### Available records
━━━━━━━━━━
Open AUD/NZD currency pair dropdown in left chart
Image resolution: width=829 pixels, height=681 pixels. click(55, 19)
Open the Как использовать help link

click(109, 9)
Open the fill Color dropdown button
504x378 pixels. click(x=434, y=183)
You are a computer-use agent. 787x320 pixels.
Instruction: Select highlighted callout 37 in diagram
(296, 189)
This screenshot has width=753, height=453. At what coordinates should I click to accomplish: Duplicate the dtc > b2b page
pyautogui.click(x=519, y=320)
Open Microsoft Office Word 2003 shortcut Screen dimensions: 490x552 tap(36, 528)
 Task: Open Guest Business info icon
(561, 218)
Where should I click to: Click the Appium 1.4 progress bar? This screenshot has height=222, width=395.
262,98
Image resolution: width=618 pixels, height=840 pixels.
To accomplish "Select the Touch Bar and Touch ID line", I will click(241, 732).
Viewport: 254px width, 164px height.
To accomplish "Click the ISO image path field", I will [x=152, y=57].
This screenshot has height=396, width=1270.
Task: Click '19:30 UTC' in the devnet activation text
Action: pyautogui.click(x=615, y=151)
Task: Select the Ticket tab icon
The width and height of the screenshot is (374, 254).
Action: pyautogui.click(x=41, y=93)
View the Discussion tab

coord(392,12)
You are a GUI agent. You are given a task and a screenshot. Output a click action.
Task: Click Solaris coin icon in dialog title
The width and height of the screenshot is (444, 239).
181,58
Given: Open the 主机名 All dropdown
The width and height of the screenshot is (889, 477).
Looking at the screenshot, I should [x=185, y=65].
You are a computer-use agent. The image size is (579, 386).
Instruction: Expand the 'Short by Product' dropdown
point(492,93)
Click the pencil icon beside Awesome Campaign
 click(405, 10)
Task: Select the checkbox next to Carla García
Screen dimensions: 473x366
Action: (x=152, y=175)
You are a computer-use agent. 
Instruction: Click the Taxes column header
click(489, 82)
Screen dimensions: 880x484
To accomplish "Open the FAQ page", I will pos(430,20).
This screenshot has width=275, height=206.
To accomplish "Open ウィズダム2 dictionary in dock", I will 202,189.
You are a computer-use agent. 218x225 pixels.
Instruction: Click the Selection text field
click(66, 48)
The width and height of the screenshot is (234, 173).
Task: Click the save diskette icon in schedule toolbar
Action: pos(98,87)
━━━━━━━━━━
### Given task
Copy all of the rows above line for line, with no changes.

### Written solution
Open AUD/NZD currency pair dropdown in left chart
Image resolution: width=829 pixels, height=681 pixels. click(55, 19)
Open the Как использовать help link

click(109, 9)
Open the fill Color dropdown button
504x378 pixels. click(x=434, y=183)
You are a computer-use agent. 787x320 pixels.
Instruction: Select highlighted callout 37 in diagram
(296, 189)
This screenshot has width=753, height=453. At what coordinates should I click to accomplish: Duplicate the dtc > b2b page
pyautogui.click(x=519, y=320)
Open Microsoft Office Word 2003 shortcut Screen dimensions: 490x552 tap(36, 528)
 Task: Open Guest Business info icon
(561, 218)
Where should I click to: Click the Appium 1.4 progress bar? This screenshot has height=222, width=395.
262,98
Image resolution: width=618 pixels, height=840 pixels.
To accomplish "Select the Touch Bar and Touch ID line", I will click(241, 732).
Viewport: 254px width, 164px height.
To accomplish "Click the ISO image path field", I will [x=152, y=57].
This screenshot has height=396, width=1270.
Task: Click '19:30 UTC' in the devnet activation text
Action: pyautogui.click(x=615, y=151)
Task: Select the Ticket tab icon
The width and height of the screenshot is (374, 254).
Action: pyautogui.click(x=41, y=93)
View the Discussion tab

coord(392,12)
You are a GUI agent. You are given a task and a screenshot. Output a click action.
Task: Click Solaris coin icon in dialog title
The width and height of the screenshot is (444, 239).
181,58
Given: Open the 主机名 All dropdown
The width and height of the screenshot is (889, 477).
Looking at the screenshot, I should [x=185, y=65].
You are a computer-use agent. The image size is (579, 386).
Instruction: Expand the 'Short by Product' dropdown
point(492,93)
Click the pencil icon beside Awesome Campaign
 click(405, 10)
Task: Select the checkbox next to Carla García
Screen dimensions: 473x366
Action: (x=152, y=175)
You are a computer-use agent. 
Instruction: Click the Taxes column header
click(489, 82)
Screen dimensions: 880x484
To accomplish "Open the FAQ page", I will pos(430,20).
This screenshot has width=275, height=206.
To accomplish "Open ウィズダム2 dictionary in dock", I will 202,189.
You are a computer-use agent. 218x225 pixels.
Instruction: Click the Selection text field
click(66, 48)
The width and height of the screenshot is (234, 173).
Task: Click the save diskette icon in schedule toolbar
Action: pos(98,87)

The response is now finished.